Charging Efficiency: 85% to 90%.

This report from car and driver states that 12% to 15% of energy is lost during charging. This is the total energy loss, and most (losses account of up to 10%) of the losses will normally result from the conversion of AC power to final DC stage, although there are some (losses up to 5%) additional losses due to cabling resistance and battery internal resistance.

When using an external DC charging unit, expect around 10% losses to occur internal to the charger, before the point where the energy is metered for delivery to the car. This means with DC charging, most of the losses are “someone else’s problem”, except for the reality that losses result in heat, which may under some circumstances, such as very hot weather, result in throttling of the power supplied by the charger. If charging at 100kW, 10% losses would be 10kW, which is 5x a high-power electric radiator, and quite a substantial amount of heat.

With DC charging the losses withing the car would normally be 5% or less, which could still amount to 5kW and is still considerable heat. These losses will be mostly due to the internal resistance of the battery, but can also occur in the cabling, and even in the heat pump of the EV.

With AC charging, 15% of 7kW is 1kW and of 22kW becomes 3.3kW, which will normally be less than losses from charging at DC 80kW or more, and thus should not result in any limiting of charge rates.

USA Specific Data: Voltage, Plugs and Batteries.

A large percentage of information on EVs originates from the USA, which has 3 differences to the rest of the world:

  • 100v-120v electrical supply, North America, Japan and US territories.
  • Tesla vehicles use proprietary plugs, as opposed to standard plugs used in Europe, Asia, Oceania.
  • All vehicles, including Tesla, so far until recently use ternary batteries with more limited charging curves, whist outside of the USA, Teslas can already be using LFP batteries.

Batteries Charing Profiles: LFP vs Ternary.

Batteries In Use.

Currently there are three types of batteries in use in EVs, LFP and two types of “ternary” battery, NCA and NMC.

As of early 2022, all EVs by traditional car brands use ternary batteries, as do all Teslas in the USA, and longer-range Teslas elsewhere. Within China, LFP batteries are around 50% of all batteries as of early 2022, but outside China, LFP is only in some Tesla models and all exported BYD vehicles.

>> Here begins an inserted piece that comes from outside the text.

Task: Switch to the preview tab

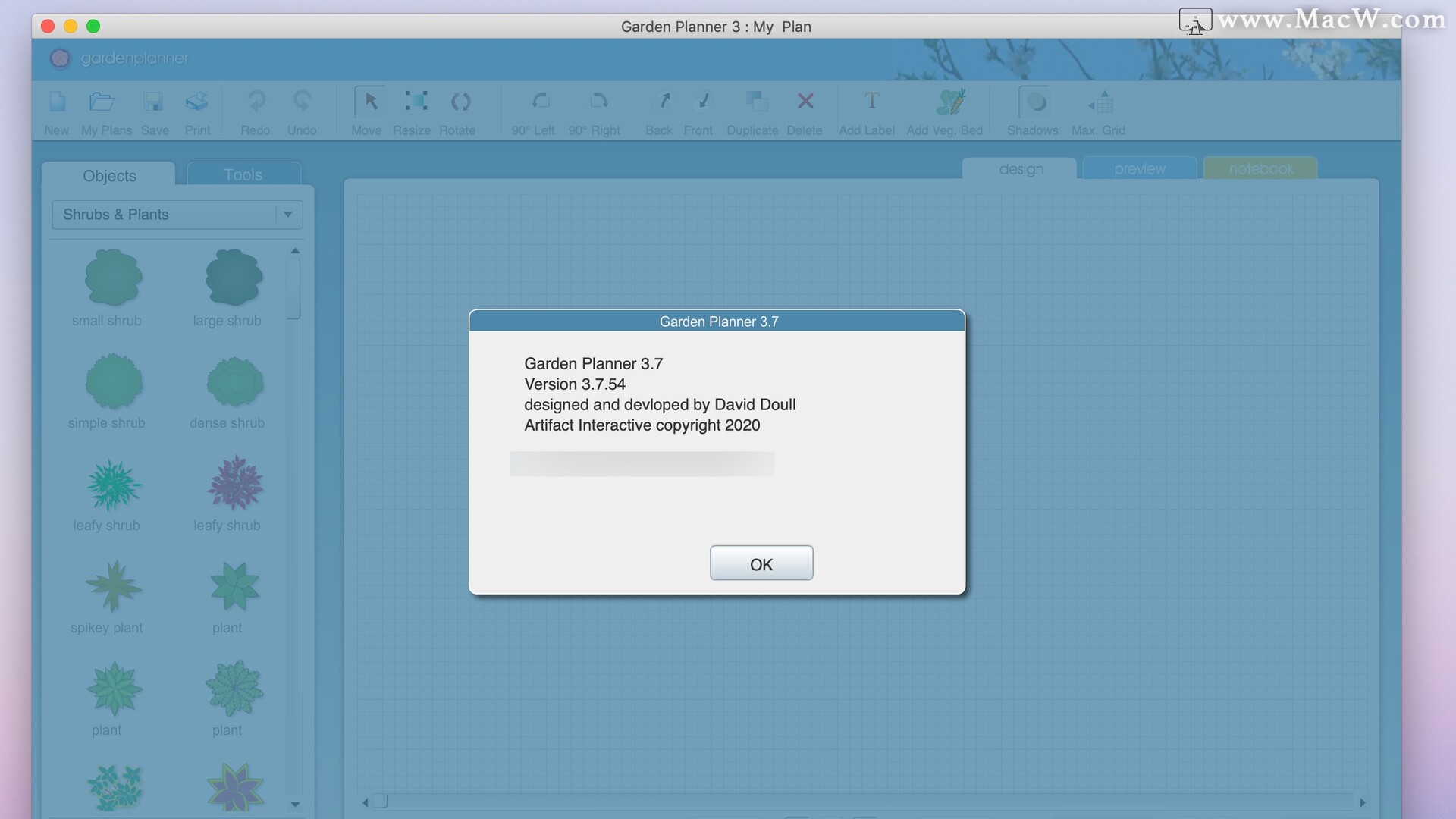Action: (1139, 168)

Characteristics: Ternary Batteries Vs LFP.

These NCA and NMC batteries have so far given a higher capacity for the same weigh and volume, but come with a number of drawbacks in comparison to LFP batteries ternary batteries:

  • Present a far greater fire risk.
  • Have a shorter lifespan, around 1/2 of LFP batteries.
  • Require more careful charging, with charge above around 80% being undertaken at much slower charging rates, and above 90% to be used only one road trips on occasions where maximum range is required.

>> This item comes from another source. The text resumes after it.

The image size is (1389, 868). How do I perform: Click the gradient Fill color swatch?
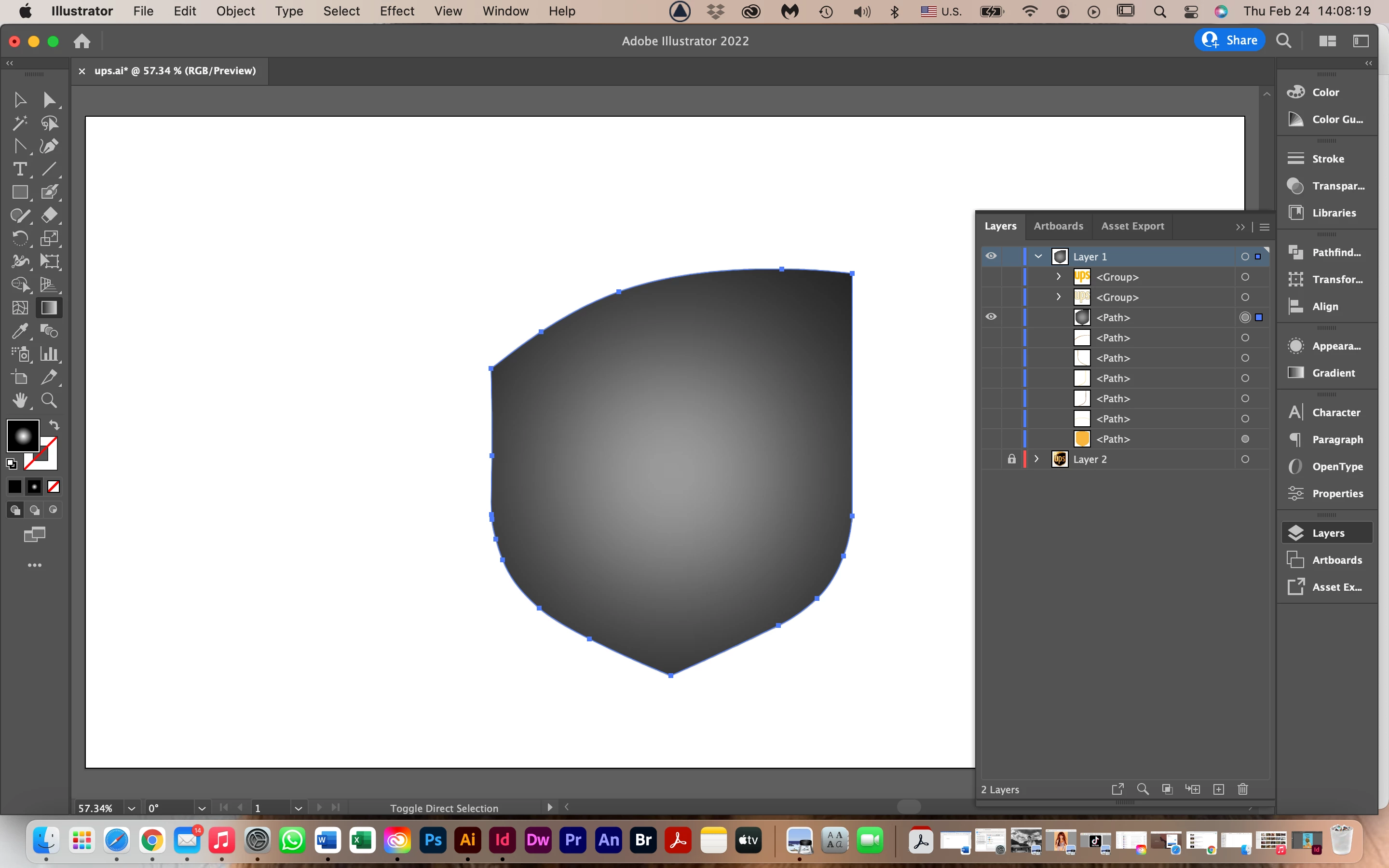(23, 436)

Caring For Ternary Batteries.

Advice on battery care varies from car to car, as difference cars implement different strategies to help manage ternary batteries. Some report a battery capacity, and a separate, lower, “usable capacity” that prevents using all or some of the battery capacity that would require cautious slower charging and less frequent use.

Generally if the manufacturer provides as time for charging from, say 10% to 80%, then that is the range where the battery can if conditions are correct accept full fast charging, and outside this range, charging should be slower.

Recharging Summary and Conclusion.

There are a few key takeaways on what a person moving from an ICEV to a EV will experience at this time, in late 2021:

Access to home or office recharging is a significant improvement over refuelling an ICE vehicle, making the ownership experience a significant step forward, other than when on a road trip, as described below.

Without home or office recharging, EV recharging is problematic and a step backward from the experience refuelling ICE vehicles.

Recharging on road trips is current a step backwards from the experience with ICE Vehicles, although in in practice, the experience can depend on whether you also recharge the humans when you stop.

The biggest problems for new owner is adjusting mentally to how different charging is to refuelling an ICE car finding charging solutions for those who cannot charge at home.